# Data exploration

## Notebook setup

In [None]:
import pickle
import os

In [None]:
import numpy as np
import plotly.express as px

In [None]:
DATA_DIR = os.path.join('..', 'data')
NOTEBOOK1_OUTPUT_DIR = os.path.join('output', '1_data_fetching')

CLASSES_FILE = os.path.join(NOTEBOOK1_OUTPUT_DIR, 'top_classes.pkl')

## Loading the data from the previous notebook

In [None]:
with open(CLASSES_FILE, 'rb') as f:
    top_classes = pickle.load(f)

## Displaying general information

In [None]:
print("Top 25 classes based on classrank")
print("-" * 35)
print('\n'.join([f"{c.name} - score: {c.classrank_score}" for c in top_classes[:25]]))

In [None]:
# Histogram
x = [len(c.top_entities) for c in top_classes]
labels = {
    "x": "Number of class instances"
}

fig = px.histogram(x=x, nbins=10, template='plotly_white', labels=labels)
fig.update_layout(bargap=0.02)
fig.show()

In [None]:
fig.write_html("./sample.html")

In [None]:
fig.write_image("./sample.svg")

## Querying the diff data

In [1]:
!pip install pymongo



In [2]:
import getpass
import os

def env_or_callback(env_name, callback, *args):
    return os.getenv(env_name) if os.getenv(env_name) is not None else callback(*args)

In [3]:
from pymongo import MongoClient
import pymongo

MONGO_USERNAME = env_or_callback("MONGO_USERNAME", input, "Mongo username: ")
MONGO_PASSWORD = env_or_callback("MONGO_PASSWORD", getpass.getpass, "Mongo password: ")
MONGO_URL = env_or_callback("MONGO_URL", input, "Mongo url: ")
MONGO_DATABASE = "wd_diff"

def get_database():
    # Provide the mongodb atlas url to connect python to mongodb using pymongo
    CONNECTION_STRING = f"mongodb://{MONGO_USERNAME}:{MONGO_PASSWORD}@{MONGO_URL}/{MONGO_DATABASE}"
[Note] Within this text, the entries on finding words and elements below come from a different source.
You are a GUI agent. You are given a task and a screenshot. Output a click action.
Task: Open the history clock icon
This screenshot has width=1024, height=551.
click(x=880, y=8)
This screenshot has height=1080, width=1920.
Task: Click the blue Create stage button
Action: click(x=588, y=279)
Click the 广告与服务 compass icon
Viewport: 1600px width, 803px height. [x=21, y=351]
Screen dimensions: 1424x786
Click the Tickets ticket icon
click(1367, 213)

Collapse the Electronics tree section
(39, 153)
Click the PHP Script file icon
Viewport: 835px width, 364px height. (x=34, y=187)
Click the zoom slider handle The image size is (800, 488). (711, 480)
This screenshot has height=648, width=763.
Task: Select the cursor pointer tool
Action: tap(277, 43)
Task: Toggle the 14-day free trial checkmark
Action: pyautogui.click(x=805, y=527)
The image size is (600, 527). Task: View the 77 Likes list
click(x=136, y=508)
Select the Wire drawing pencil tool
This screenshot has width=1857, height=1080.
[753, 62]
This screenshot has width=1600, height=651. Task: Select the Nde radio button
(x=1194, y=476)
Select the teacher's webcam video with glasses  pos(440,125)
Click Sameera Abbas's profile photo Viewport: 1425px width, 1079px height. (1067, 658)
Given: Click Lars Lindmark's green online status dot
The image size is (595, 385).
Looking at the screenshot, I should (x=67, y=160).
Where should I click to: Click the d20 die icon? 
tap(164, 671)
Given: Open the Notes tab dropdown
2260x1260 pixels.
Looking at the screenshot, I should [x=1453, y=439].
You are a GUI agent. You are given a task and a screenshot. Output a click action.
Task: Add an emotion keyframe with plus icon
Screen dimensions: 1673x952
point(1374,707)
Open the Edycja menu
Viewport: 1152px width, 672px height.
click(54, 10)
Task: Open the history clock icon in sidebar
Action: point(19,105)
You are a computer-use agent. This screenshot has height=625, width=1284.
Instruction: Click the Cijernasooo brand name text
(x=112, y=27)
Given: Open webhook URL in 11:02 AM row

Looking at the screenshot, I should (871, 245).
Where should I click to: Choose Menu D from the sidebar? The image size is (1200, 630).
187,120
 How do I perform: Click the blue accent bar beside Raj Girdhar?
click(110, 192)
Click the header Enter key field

    # Create a connection using MongoClient. You can import MongoClient or use pymongo.MongoClient
    client = MongoClient(CONNECTION_STRING)

    # Create the database for our example (we will use the same database throughout the tutorial
    return client[MONGO_DATABASE]

In [4]:
db = get_database()
wd_entities = db.wd_entities

In [None]:
wd_entities.drop_indexes()

In [9]:
pprint.pprint(list(wd_entities.list_indexes()))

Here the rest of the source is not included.